• Task to carry out
What lines below hold the string "computer"? Copy them all.

• Input for this task
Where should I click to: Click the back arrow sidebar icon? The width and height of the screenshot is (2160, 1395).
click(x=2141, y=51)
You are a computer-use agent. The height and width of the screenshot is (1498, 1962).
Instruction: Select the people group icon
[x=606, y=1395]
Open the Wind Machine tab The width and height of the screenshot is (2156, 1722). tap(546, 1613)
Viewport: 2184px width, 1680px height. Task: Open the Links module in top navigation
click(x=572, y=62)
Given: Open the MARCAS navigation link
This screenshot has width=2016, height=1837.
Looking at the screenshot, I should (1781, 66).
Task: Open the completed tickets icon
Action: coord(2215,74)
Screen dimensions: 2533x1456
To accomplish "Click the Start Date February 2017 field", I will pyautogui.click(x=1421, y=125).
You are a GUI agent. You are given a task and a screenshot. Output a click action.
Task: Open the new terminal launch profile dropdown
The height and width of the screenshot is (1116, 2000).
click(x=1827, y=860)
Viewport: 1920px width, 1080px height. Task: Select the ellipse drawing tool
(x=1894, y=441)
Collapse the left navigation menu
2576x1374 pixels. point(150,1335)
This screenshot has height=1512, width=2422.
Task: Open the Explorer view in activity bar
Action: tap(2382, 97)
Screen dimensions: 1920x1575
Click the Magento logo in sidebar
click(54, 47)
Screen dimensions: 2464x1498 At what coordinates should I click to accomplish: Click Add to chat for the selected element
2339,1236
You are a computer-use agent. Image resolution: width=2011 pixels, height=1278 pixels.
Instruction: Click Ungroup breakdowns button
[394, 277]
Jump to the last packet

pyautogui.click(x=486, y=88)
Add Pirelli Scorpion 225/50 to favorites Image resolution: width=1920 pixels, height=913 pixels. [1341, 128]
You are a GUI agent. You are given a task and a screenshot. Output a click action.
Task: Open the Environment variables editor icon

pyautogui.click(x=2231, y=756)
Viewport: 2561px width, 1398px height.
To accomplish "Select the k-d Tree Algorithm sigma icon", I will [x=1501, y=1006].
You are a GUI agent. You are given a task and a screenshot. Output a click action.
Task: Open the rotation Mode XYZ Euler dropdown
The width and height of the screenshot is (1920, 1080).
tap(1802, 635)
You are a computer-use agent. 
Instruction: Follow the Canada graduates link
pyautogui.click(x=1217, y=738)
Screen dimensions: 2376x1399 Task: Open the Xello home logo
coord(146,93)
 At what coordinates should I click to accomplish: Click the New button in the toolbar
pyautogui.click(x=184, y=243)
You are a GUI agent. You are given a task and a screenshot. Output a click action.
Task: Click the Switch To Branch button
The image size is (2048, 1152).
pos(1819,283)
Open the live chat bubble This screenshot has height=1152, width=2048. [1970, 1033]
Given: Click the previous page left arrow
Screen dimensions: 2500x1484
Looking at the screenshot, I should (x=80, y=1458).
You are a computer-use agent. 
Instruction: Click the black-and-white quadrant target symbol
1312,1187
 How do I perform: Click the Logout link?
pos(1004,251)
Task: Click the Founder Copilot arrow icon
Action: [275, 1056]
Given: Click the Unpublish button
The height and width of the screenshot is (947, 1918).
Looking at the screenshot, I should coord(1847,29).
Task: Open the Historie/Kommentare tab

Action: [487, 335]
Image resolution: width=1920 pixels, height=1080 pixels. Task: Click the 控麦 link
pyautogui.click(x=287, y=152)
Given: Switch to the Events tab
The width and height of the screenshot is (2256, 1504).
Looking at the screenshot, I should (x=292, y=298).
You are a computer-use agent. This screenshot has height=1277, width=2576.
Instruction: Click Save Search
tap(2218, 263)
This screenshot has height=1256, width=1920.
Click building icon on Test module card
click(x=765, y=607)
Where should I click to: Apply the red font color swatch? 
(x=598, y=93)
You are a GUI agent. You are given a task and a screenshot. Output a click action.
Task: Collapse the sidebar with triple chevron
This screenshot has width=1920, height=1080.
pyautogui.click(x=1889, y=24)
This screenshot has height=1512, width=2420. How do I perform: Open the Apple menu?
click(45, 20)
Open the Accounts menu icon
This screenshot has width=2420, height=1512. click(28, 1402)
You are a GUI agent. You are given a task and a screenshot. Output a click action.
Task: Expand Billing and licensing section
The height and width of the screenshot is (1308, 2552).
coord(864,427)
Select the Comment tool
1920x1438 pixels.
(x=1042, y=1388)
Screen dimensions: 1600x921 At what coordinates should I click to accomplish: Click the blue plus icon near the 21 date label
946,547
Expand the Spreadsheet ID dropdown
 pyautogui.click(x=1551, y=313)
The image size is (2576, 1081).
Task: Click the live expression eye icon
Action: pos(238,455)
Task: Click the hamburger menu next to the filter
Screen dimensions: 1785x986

• Exercise solution
You are a computer-use agent. The height and width of the screenshot is (1498, 1962).
You are a computer-use agent. Image resolution: width=2011 pixels, height=1278 pixels.
You are a computer-use agent. 
You are a computer-use agent. 
You are a computer-use agent. This screenshot has height=1277, width=2576.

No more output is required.